A few days ago I wrote an article ("Certain Americans") about the intellectual wasteland inhabited by "certain Americans," which facilitated the foisting of George W. Bush's benighted presidency upon decent and thoughtful Americans, as well as upon the thousands of American soldiers and innocent Iraqi civilians, who now are dead as a consequence. Unfortunately, that unimproved wasteland also provides fertile soil for the sprouting of the many journalistic weeds now blighting America's political landscape. Simply consider the "journalism" of "crabgrass" Bill O'Reilly, "pigweed" Rush Limbaugh, "ragweed" Sean Hannity, "quackgrass" William Kristol and "creeping jenny" Ann Coulter. (For a hint of the sins of such weeds, see here.)
Thanks to an insight provided by Jay Diamond, who recently excoriated money-grubbing broadcast station owners for cultivating such journalistic weeds, I began to think about "forums." (Diamond's insight supplemented an earlier one by Juan Cole, who observed: "Cranky rich people hire sharp-tongued and relatively uninformed young people all the time and put them in their mass media to badmouth the poor, spread bigotry, exalt mindless militarism, promote anti-intellectualism, and ensure generally that rightwing views come to predominate even among people who are harmed by such policies. One of their jobs is to marginalize progressives by smearing them as unreliable." [Cole, Informed Comment, Feb. 8, 2005])

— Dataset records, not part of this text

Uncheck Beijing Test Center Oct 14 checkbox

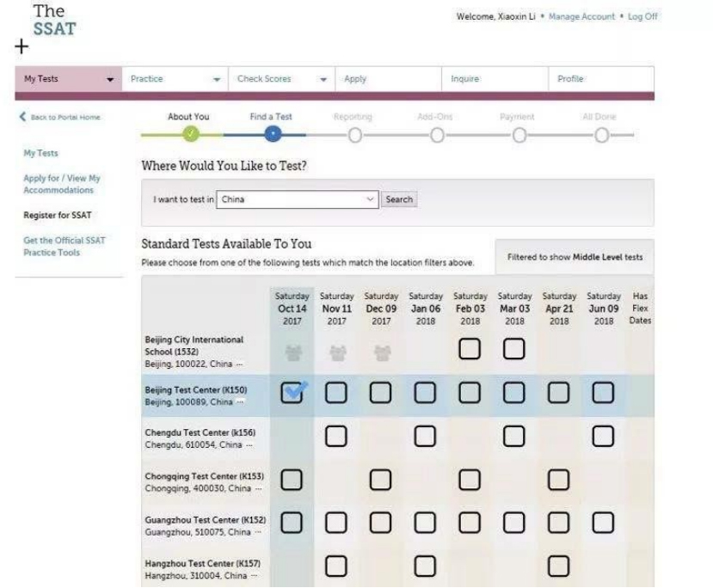292,393
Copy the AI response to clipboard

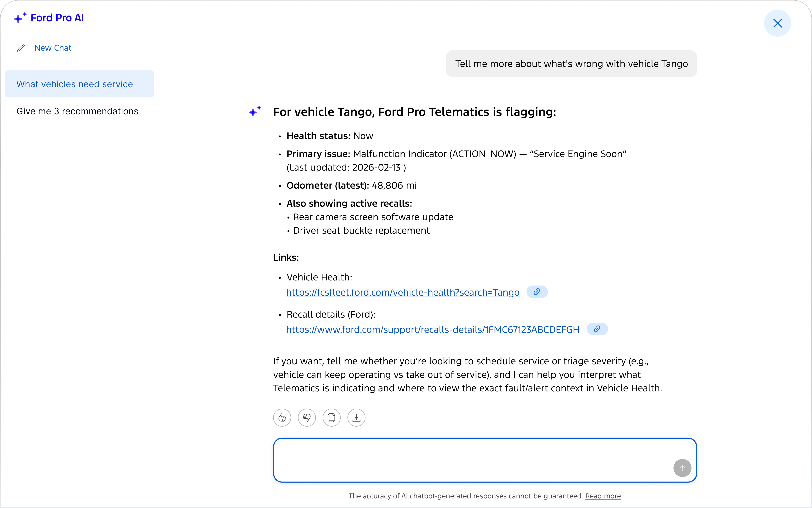(x=332, y=418)
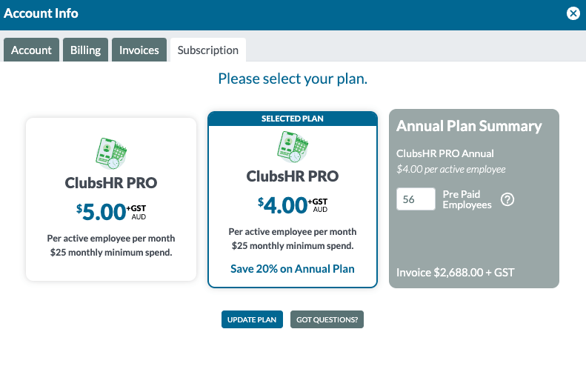Click the selected plan's calendar icon
Viewport: 586px width, 392px height.
tap(293, 147)
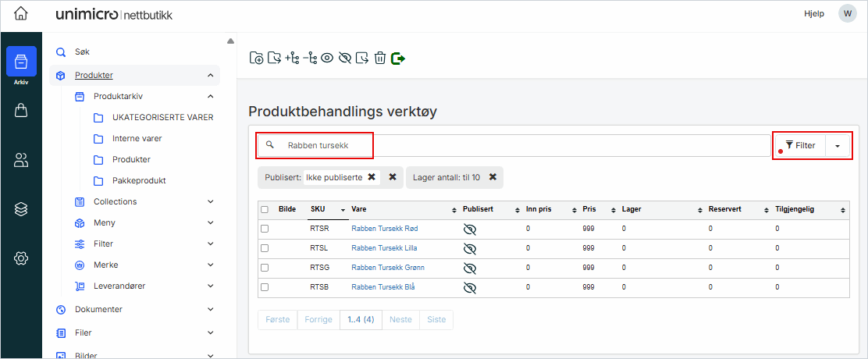Expand the Leverandører section chevron
868x359 pixels.
pyautogui.click(x=210, y=286)

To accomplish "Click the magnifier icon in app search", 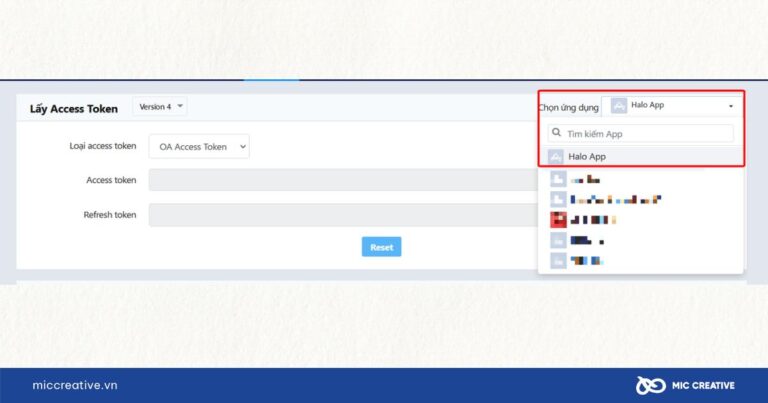I will tap(557, 133).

Thus, I reconceived the courtroom of Judge Defino (see "Certain Americans") as a well-intentioned, if hit-or-miss, forum for insulating justice from the intellectual wasteland of certain prospective American jurors. One the other hand, I also questioned why anyone at the Philadelphia Inquirer, would have elevated Kevin Ferris — a diligent dullard dutifully defending the "Decider's" debacle in Iraq — to the position of editor of its "Commentary Page."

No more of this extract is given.